>>>>>

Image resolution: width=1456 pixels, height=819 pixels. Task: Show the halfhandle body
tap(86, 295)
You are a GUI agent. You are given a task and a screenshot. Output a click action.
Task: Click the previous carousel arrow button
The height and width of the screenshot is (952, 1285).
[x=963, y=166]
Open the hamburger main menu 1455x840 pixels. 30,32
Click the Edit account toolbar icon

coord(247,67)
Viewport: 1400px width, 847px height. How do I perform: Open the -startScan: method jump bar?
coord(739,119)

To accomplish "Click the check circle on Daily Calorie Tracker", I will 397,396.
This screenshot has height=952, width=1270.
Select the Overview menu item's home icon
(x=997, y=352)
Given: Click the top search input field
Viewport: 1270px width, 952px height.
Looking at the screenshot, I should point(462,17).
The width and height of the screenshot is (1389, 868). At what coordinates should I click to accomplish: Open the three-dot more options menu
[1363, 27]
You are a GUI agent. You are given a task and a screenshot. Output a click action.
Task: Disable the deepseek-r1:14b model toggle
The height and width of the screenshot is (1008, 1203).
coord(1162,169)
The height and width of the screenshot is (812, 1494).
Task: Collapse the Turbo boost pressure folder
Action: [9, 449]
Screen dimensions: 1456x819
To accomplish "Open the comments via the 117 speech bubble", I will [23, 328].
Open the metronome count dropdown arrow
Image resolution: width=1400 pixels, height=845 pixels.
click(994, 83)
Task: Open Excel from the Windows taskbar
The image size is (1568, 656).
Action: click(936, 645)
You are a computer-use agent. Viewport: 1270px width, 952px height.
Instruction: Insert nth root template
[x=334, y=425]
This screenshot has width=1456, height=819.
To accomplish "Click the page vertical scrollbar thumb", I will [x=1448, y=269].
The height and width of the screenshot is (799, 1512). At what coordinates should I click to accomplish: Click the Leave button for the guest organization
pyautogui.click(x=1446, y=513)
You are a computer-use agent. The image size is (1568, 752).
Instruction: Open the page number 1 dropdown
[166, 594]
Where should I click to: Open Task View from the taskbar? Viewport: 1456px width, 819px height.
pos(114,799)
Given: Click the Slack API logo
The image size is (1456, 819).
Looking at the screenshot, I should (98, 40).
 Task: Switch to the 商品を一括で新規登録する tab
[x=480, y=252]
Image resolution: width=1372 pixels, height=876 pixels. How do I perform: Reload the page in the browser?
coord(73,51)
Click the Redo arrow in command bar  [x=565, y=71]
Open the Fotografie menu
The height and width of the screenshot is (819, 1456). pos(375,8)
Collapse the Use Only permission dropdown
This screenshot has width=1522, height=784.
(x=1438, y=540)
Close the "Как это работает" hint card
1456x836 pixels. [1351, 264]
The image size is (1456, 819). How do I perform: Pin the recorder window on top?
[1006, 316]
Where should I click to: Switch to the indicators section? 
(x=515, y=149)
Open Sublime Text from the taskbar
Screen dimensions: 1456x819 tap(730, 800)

<<<<<

_WHAT NEEDS TO BE DONE:_ Filter the records down to the lines that contain the string "agent", and copy those lines.

_ANSWER TO THE PROBLEM:_
You are a GUI agent. You are given a task and a screenshot. Output a click action.
You are a GUI agent. You are given a task and a screenshot. Output a click action.
You are a computer-use agent. Viewport: 1270px width, 952px height.
You are a computer-use agent. The image size is (1568, 752).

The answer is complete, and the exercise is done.